Dora Kramer - O Estado de S.Paulo
Valentes, mas não ao ponto de explicitar insatisfação em caráter irrevogável, deputados do PR reagem às demissões no Ministério dos Transportes com ameaças veladas ao governo.
O líder do partido na Câmara, Lincoln Portela, reivindica isonomia no rigor para toda base aliada e diz que a presidente Dilma Rousseff está "brincando com fogo".
O deputado Luciano de Castro avisa que, atingido "na cabeça e no coração", o PR "não tem mais que ter medo de perder o que já não existe".
Outros tratam de disseminar a versão de que tão logo volte do recesso e reassuma sua cadeira no Senado, o ministro exonerado Alfredo Nascimento fará um discurso para pôr os pingos nos is.
De seu ponto de observação na trincheira do PMDB, o notório Eduardo Cunha pontifica: "É preciso tomar cuidado para isso não se transformar em regra: sai nos jornais e revistas e vai direto para o Diário Oficial".
O restante do partido, vice-presidente da República inclusive, fica na encolha. Provavelmente esperando para ver se a faxina é um espasmo e passa ou se a regra é para valer, para todos e por tempo indeterminado.
Enquanto isso, suas excelências buscam, nos bastidores, abrigo na concepção flexível de ética e na falta de interesse do ex-presidente Lula em que, uma vez (e se) consolidada a dinâmica da vassoura impiedosa, as comparações de estilo evoluam para a constatação de que o antecessor deixou uma herança para lá de maldita à sucessora.
A maneira desabrida de Lula privilegiar a lealdade em detrimento dos bons costumes é que levou as coisas do fisiologismo ao atual estado de degradação. Logo, se a presidente estiver mesmo decidida a mudar o padrão, a opinião pública acabará percebendo o que nos últimos oito anos achou mais cômodo não perceber.
Daí as versões de que Lula está "preocupado" com a saúde da base governista, enxergando riscos à governabilidade no modo Dilma de lidar com as denúncias (por hora só) relativas ao Ministério dos Transportes.
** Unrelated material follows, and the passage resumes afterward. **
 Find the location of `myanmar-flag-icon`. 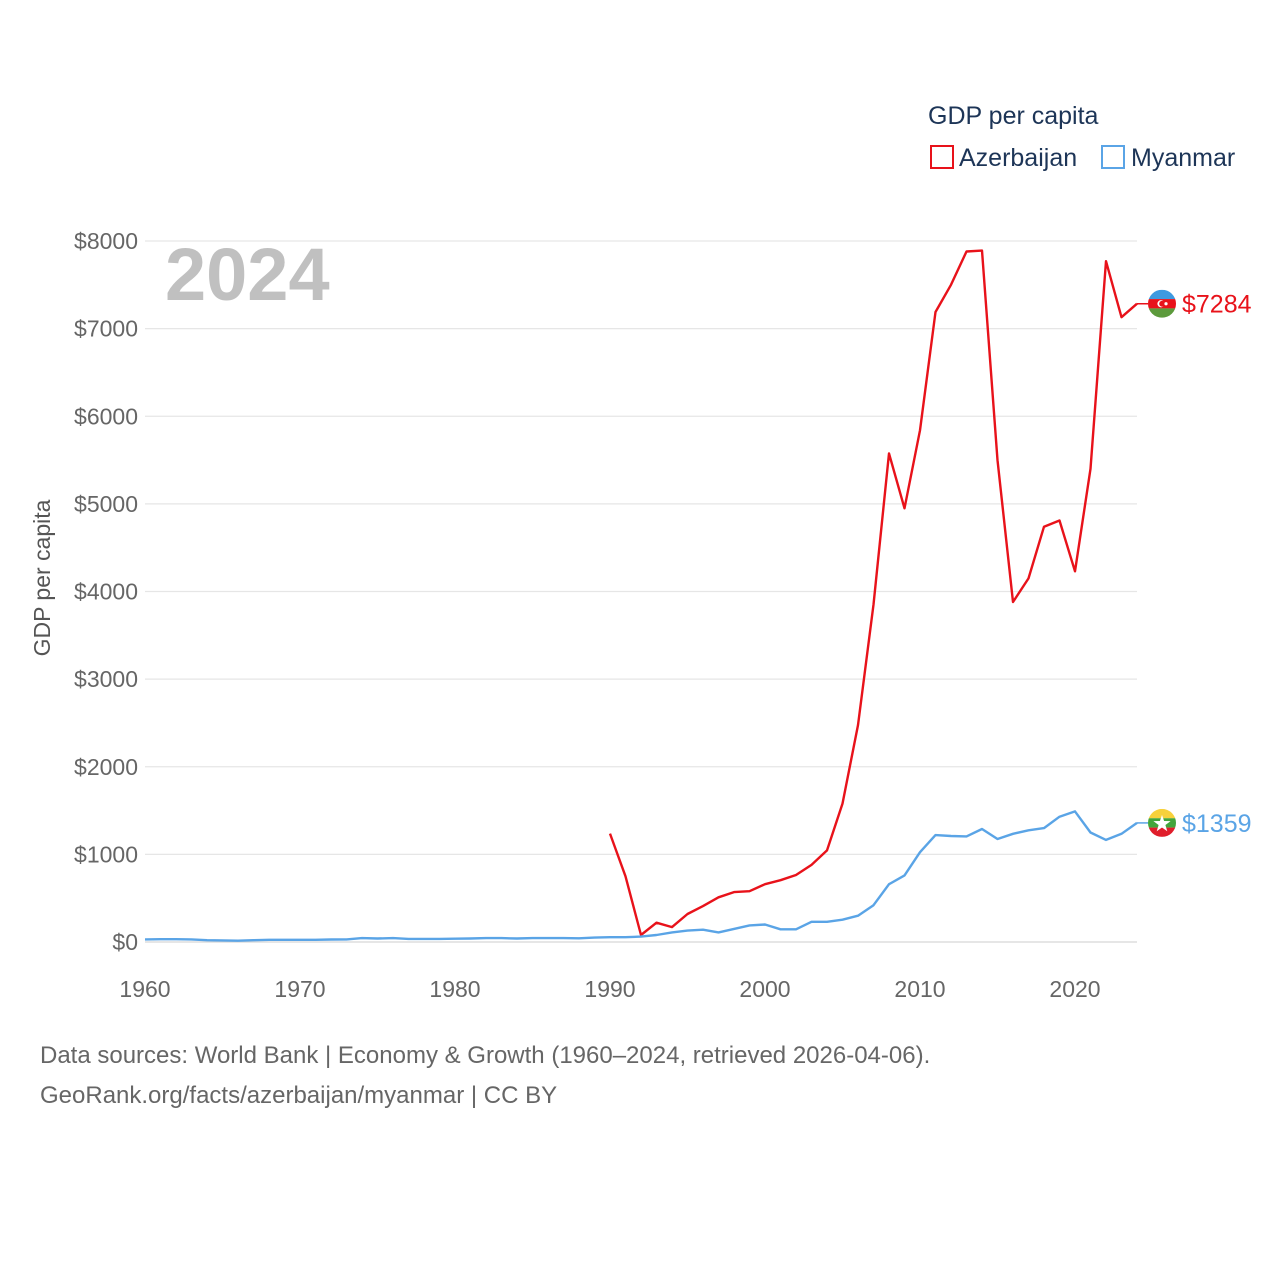

myanmar-flag-icon is located at coordinates (1162, 822).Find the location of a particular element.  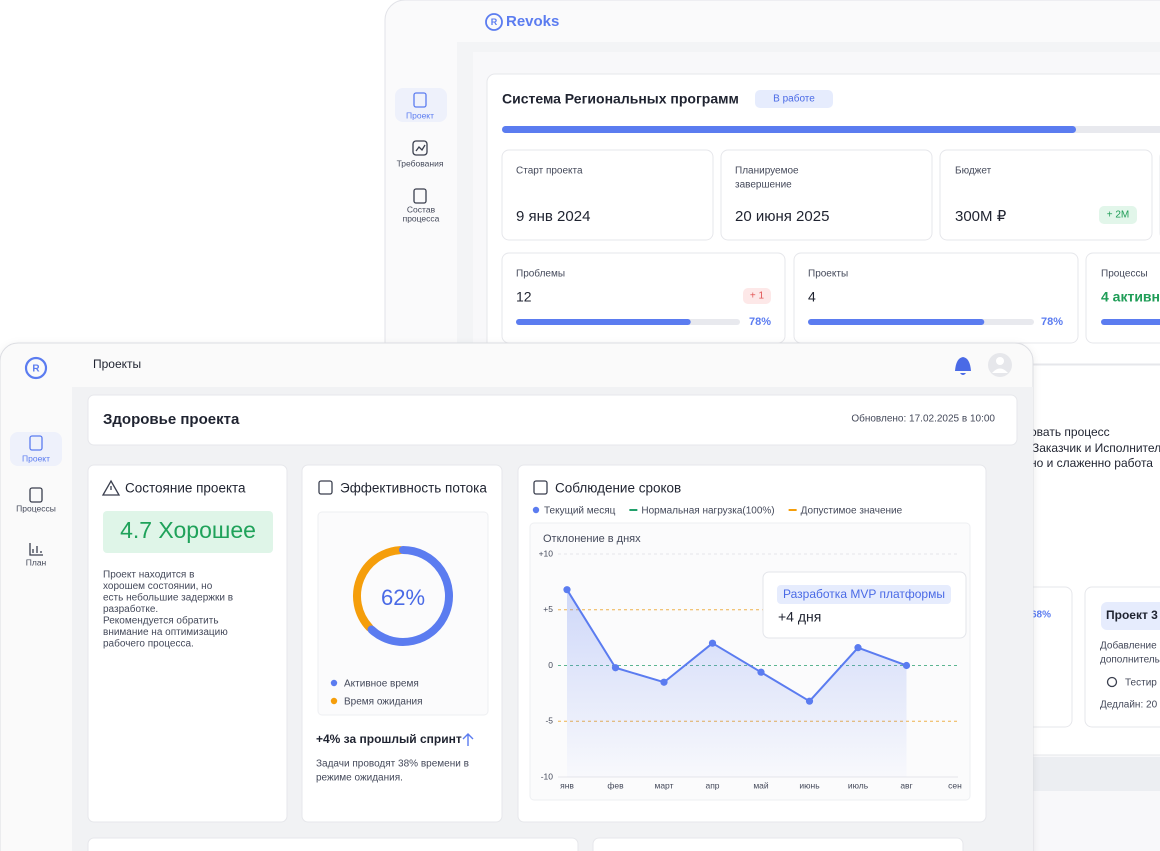

nav-label: Процессы is located at coordinates (36, 508).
Quais seriam esses riscos?
Depende da atuação da presidente. Se ela der vazão à impetuosidade à deriva, como no caso em que mandou Antonio Palocci ameaçar o vice Michel Temer com a demissão dos ministros do PMDB se o partido não votasse o Código Florestal na Câmara tal como queria o governo, o perigo de isolamento é real.
Terá a maioria do Congresso contra ela e poderá acabar em maus lençóis quando precisar de amparo.
Agora, se agir com precisão e fundamento na correção dos rumos do que estiver realmente malfeito, o que farão diante do apoio que ela receberá da sociedade?
Declarar independência ou morte? Chamar o povo às ruas? Atear fogo às vestes? Pedir demissão coletiva de todos os cargos?
Sem unidade nem credibilidade, por hora os parceiros do consórcio blefam e torcem para que a chuva seja de verão.
Dois fervendo. O presidente da Infraero, Gustavo Matos do Vale, saiu na quarta-feira literalmente correndo de uma solenidade na Base Militar de Brasília, após receber um telefonema.
Era Dilma chamando para mandar que Vale desse um "sacode" na empresa aérea Gol por causa dos atrasos e cancelamentos no dia anterior em Congonhas.
Dividendos. O prefeito de São Paulo, Gilberto Kassab, pode sair no lucro com a crise no PR, que, além das agruras com o governo federal, enfrenta um racha interno.
A primeira ideia dos insatisfeitos era fundar um novo partido, mas eles chegaram à conclusão de que não daria tempo de tomar todas as providências legais até setembro, data limite para poder concorrer às eleições municipais de 2012.
O plano B é a adesão ao PSD de Kassab. O prefeito já recebeu alguns deputados do PR para conversar a respeito.
Ela acha. Pode ser até que não seja, mas a presidente Dilma pôs na cabeça que José Serra será o candidato do PSDB à Prefeitura de São Paulo.